*Exercise requirements*.
Of the lines in the data below, write out exactly those from the one holding "[Bộ trang sức SET61] (177, 664)" through the one holding "Shipping (805, 791)", both included.

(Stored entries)
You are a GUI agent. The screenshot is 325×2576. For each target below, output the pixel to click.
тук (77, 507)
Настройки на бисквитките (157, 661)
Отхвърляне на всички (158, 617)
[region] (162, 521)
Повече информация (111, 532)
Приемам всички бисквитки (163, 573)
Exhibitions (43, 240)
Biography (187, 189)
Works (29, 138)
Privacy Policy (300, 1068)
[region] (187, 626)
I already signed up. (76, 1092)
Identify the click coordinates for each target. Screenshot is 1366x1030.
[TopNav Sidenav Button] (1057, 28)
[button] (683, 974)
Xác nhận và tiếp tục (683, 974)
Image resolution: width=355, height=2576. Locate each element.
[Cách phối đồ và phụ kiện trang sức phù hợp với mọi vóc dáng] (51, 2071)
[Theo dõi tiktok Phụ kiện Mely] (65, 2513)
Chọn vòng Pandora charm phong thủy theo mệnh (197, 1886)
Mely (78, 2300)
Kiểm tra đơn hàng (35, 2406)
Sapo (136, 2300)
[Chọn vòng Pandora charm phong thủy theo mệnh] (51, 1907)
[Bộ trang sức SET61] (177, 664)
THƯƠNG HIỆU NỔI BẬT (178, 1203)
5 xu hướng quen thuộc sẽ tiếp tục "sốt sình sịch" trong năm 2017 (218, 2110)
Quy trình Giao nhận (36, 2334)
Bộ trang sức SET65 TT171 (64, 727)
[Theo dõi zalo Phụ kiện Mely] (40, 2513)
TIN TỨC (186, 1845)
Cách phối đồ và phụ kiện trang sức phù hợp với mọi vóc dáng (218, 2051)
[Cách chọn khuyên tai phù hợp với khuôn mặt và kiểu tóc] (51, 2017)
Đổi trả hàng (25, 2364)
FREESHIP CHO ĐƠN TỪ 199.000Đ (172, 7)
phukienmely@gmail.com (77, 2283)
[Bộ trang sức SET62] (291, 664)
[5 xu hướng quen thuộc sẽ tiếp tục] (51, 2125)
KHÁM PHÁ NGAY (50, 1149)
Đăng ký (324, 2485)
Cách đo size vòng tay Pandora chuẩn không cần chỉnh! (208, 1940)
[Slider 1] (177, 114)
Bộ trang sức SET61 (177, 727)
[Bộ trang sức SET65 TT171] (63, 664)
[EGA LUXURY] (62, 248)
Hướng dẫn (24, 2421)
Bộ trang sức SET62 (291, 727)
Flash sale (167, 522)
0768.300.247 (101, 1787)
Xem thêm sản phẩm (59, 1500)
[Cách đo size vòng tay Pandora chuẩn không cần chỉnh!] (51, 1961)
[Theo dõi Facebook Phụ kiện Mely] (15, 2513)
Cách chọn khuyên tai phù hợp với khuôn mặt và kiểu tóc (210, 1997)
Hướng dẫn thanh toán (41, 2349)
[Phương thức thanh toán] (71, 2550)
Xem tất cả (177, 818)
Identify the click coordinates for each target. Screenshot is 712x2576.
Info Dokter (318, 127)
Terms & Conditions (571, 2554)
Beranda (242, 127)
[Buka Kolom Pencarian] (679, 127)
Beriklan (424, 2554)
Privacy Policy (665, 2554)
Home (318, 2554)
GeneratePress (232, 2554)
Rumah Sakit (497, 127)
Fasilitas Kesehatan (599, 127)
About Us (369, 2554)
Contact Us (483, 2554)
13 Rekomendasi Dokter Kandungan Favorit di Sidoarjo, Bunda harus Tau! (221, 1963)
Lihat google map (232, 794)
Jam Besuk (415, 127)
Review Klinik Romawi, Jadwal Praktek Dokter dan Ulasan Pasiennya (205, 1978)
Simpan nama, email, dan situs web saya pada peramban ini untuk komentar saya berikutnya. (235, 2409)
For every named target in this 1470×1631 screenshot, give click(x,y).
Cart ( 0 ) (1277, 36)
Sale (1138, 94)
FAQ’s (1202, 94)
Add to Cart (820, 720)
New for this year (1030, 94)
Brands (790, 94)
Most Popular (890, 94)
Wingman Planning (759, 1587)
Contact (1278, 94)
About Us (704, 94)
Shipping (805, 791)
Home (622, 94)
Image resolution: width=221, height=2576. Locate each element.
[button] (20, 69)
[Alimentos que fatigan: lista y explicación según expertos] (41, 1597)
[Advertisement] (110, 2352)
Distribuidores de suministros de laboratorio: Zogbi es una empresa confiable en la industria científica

*Solution to the exercise*.
[Bộ trang sức SET61] (177, 664)
THƯƠNG HIỆU NỔI BẬT (178, 1203)
5 xu hướng quen thuộc sẽ tiếp tục "sốt sình sịch" trong năm 2017 (218, 2110)
Quy trình Giao nhận (36, 2334)
Bộ trang sức SET65 TT171 (64, 727)
[Theo dõi zalo Phụ kiện Mely] (40, 2513)
TIN TỨC (186, 1845)
Cách phối đồ và phụ kiện trang sức phù hợp với mọi vóc dáng (218, 2051)
[Cách chọn khuyên tai phù hợp với khuôn mặt và kiểu tóc] (51, 2017)
Đổi trả hàng (25, 2364)
FREESHIP CHO ĐƠN TỪ 199.000Đ (172, 7)
phukienmely@gmail.com (77, 2283)
[Bộ trang sức SET62] (291, 664)
[5 xu hướng quen thuộc sẽ tiếp tục] (51, 2125)
KHÁM PHÁ NGAY (50, 1149)
Đăng ký (324, 2485)
Cách đo size vòng tay Pandora chuẩn không cần chỉnh! (208, 1940)
[Slider 1] (177, 114)
Bộ trang sức SET61 (177, 727)
[Bộ trang sức SET65 TT171] (63, 664)
[EGA LUXURY] (62, 248)
Hướng dẫn (24, 2421)
Bộ trang sức SET62 (291, 727)
Flash sale (167, 522)
0768.300.247 (101, 1787)
Xem thêm sản phẩm (59, 1500)
[Cách đo size vòng tay Pandora chuẩn không cần chỉnh!] (51, 1961)
[Theo dõi Facebook Phụ kiện Mely] (15, 2513)
Cách chọn khuyên tai phù hợp với khuôn mặt và kiểu tóc (210, 1997)
Hướng dẫn thanh toán (41, 2349)
[Phương thức thanh toán] (71, 2550)
Xem tất cả (177, 818)
Identify the click coordinates for each target. Screenshot is 712x2576.
Info Dokter (318, 127)
Terms & Conditions (571, 2554)
Beranda (242, 127)
[Buka Kolom Pencarian] (679, 127)
Beriklan (424, 2554)
Privacy Policy (665, 2554)
Home (318, 2554)
GeneratePress (232, 2554)
Rumah Sakit (497, 127)
Fasilitas Kesehatan (599, 127)
About Us (369, 2554)
Contact Us (483, 2554)
13 Rekomendasi Dokter Kandungan Favorit di Sidoarjo, Bunda harus Tau! (221, 1963)
Lihat google map (232, 794)
Jam Besuk (415, 127)
Review Klinik Romawi, Jadwal Praktek Dokter dan Ulasan Pasiennya (205, 1978)
Simpan nama, email, dan situs web saya pada peramban ini untuk komentar saya berikutnya. (235, 2409)
For every named target in this 1470×1631 screenshot, give click(x,y).
Cart ( 0 ) (1277, 36)
Sale (1138, 94)
FAQ’s (1202, 94)
Add to Cart (820, 720)
New for this year (1030, 94)
Brands (790, 94)
Most Popular (890, 94)
Wingman Planning (759, 1587)
Contact (1278, 94)
About Us (704, 94)
Shipping (805, 791)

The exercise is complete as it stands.